Some entrepreneurs spend all their time chasing Venture Capitalists for funding, taking their eye off revenue generation. But only 2.3% of VC investment goes to companies run by women5. Someone once said to me that ‘women are hired on performance whereas men are hired on potential’, yet the figures show that revenue yield is actually over 10% higher for female led companies6. It’s unsurprising that 20% of women have resigned in the past because of discrimination or harassment in the workplace7 as we have to work so much harder to prove ourselves.
We were turned down for start-up funding from VCs, but it gave us the determination to ‘prove them wrong’ and we have built the business on sheer hard work and determination.
Within only 18 months of starting TriMedika, we designed, developed, and launched to market the TRITEMP™ non-contact thermometer, despite being told by many it wasn’t possible in such a heavily regulated industry.
One thing that has always surprised me throughout my career is the competition from other women. In a survey by Harvard Business review a fifth of those surveyed reported that they felt like they were competing with their female colleagues for the ‘woman’s spot’, a common cause of conflict among women in organisations that are predominantly male8.

Data excerpts:
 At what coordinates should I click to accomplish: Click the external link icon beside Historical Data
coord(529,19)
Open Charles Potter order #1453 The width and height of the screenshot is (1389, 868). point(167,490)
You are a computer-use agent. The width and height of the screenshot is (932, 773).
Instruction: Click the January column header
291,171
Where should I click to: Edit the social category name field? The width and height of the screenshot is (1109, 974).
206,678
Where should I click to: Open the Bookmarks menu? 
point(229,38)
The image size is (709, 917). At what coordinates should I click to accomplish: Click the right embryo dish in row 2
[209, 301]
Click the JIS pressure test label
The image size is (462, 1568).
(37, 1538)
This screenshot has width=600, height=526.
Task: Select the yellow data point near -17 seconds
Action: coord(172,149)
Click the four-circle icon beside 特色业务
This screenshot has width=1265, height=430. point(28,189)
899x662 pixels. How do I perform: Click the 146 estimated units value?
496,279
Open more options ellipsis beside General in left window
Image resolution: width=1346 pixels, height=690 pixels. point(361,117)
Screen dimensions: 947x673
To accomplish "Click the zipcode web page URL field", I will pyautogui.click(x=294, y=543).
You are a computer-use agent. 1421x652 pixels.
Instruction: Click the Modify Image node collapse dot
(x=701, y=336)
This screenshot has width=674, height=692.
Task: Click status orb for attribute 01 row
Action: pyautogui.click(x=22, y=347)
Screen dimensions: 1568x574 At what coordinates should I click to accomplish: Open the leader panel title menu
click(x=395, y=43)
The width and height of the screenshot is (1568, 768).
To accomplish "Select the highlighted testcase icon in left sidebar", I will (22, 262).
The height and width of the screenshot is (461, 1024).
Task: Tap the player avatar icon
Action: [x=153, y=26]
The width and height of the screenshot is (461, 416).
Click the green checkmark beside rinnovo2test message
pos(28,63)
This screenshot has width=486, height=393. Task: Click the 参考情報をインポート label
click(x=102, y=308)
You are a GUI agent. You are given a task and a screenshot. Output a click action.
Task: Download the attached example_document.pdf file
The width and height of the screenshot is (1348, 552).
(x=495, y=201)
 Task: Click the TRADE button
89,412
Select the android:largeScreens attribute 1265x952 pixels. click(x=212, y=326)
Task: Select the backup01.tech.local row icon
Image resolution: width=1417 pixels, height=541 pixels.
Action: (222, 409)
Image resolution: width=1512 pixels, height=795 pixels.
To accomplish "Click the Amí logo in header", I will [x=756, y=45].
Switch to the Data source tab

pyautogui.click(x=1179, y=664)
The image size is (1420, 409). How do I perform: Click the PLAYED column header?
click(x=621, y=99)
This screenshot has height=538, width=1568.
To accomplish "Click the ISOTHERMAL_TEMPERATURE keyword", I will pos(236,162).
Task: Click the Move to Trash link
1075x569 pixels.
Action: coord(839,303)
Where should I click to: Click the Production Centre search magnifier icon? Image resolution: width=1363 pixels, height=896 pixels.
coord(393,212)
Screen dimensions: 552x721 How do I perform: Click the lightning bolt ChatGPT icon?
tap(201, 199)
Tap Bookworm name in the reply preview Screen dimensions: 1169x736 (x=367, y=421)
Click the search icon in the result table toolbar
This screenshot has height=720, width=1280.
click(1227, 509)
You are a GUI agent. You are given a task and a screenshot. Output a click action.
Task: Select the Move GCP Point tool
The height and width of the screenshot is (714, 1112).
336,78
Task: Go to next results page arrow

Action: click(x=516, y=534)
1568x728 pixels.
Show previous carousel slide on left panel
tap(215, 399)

Task goal: In the text about women running businesses, what did TriMedika launch within 18 months of starting?

Answer section: The TRITEMP™ non-contact thermometer.